Son ami sourit avant d’avaler d’un trait le contenu de sa tasse. Yan Ling essaya de l’imiter. Elle déglutit avec difficulté, puis ses yeux s’élargirent et une grimace distordit sa bouche.

— Ouh…

Bai Shen éclata de rire.

— Allons, déridez-vous ! Ce sera moins mauvais si vous ne faites pas cette tête.

Ses commensaux approuvèrent bruyamment, tandis que la jeune fille se pliait en deux, saisie d’une quinte de toux. Fei Long lui posa une main sur l’épaule.

— Ça va ?

Yan Ling parvint enfin à se redresser et le regarda, les yeux brouillés de larmes.

— Ou… i, hoqueta-t-elle.

Elle prit une longue inspiration avant d’ajouter :

— Mais c’était terrible !

D’un geste trop délicat pour le rustaud qu’elle était censée être, elle porta une main à sa gorge. Une légère roseur teintait déjà ses joues et Fei Long ne put s’empêcher de la trouver fort plaisante à regarder. Bien évidemment, tous les acteurs avaient dû deviner qu’il s’agissait d’une femme. Mais ils n’éventèrent pas la ruse et le brouhaha des conversations reprit bientôt autour d’eux.

Fei Long tendit un peu de thé à la jeune fille pour adoucir sa gorge en feu.

— A votre place, je ne recommencerais pas !

Elle avala une gorgée de liquide avec reconnaissance.

— Pas de danger !

Mais quelques minutes plus tard, la brûlure de son gosier s’étant apaisée, elle décida que le baijiu n’était peut-être pas si mauvais après tout. Une lente chaleur se répandait dans ses muscles, pas déplaisante du tout. Quelqu’un lui plaça d’autorité une coupe de vin chaud entre les mains. Elle jeta à Fei Long un coup d’œil incertain, mais il était en conversation avec son autre voisin.

D’ailleurs, pourquoi lui demanderait-elle la permission ? C’était épuisant de toujours quêter son approbation !

Cette fois, elle but lentement. Contrairement à la liqueur, le vin était légèrement sucré et la sensation de chaleur qu’il laissait sur la langue n’était pas du tout désagréable. Très plaisante, même.

Petit à petit, cette onde tiède se propagea partout dans son corps, jusqu’à ses doigts et ses pommettes.

Au début, elle essaya de suivre les conversations entremêlées qui allaient bon train dans la salle. On déclamait des poèmes, entrecoupés de charades et de plaisanteries salaces. Un véritable puzzle sonore, sans queue ni tête. Yan Ling se surprit à hocher la tête avec un sourire béat.

Soudain, la voix de Bai Shen domina de nouveau toutes les autres.

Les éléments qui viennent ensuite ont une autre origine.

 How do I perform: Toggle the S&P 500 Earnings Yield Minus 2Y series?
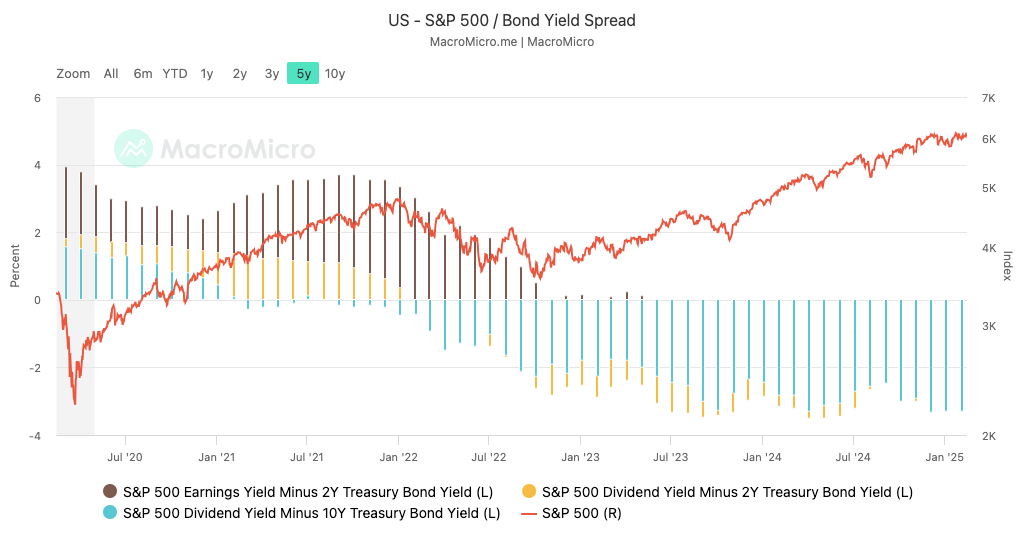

— A présent, nous allons vous raconter comment nous nous y sommes pris pour distraire l’attention du ministre Cao. Ecoutez, braves gens !

Un silence relatif s’établit dans la salle. Plusieurs des acteurs étaient impliqués dans l’histoire, mais ce fut Bai Shen qui joua les conteurs.

— Nous avions trois plans, commença-t-il en levant le doigt d’un geste emphatique. Un : retenir le ministre dans le bâtiment en mettant en scène une dispute entre civils. Deux : au cas où le plan numéro un échouerait, nous déguiser en porteurs et transporter son palanquin dans une course folle à travers la ville. Trois : accoster l’honorable ministre dans la rue et lui voler tous ses vêtements.

Fei Long protesta.

— Je vous avais recommandé de ne rien faire qui puisse vous mener en prison ! Si vous aviez fait cela, je vous aurais désavoué !

— Me désavouer, moi ?

— « Non, honorable juge, je n’ai jamais vu cet homme ! », parodia Fei Long avec emphase. Voilà ce que j’aurais dit au tribunal.

— Ce n’aurait pas été un mensonge. Il faisait encore nuit et j’étais habillé en femme.

L’assistance hurla de rire.

— Le ministre a même affirmé que j’étais aussi jolie qu’une fleur de printemps, acheva Bai Shen, tandis que ses compagnons s’esclaffaient de plus belle.

Yan Ling entendit soudain le rire profond de Fei Long résonner auprès d’elle. C’était un son merveilleux qui parut emplir la salle et la réchauffa encore plus profondément que le vin.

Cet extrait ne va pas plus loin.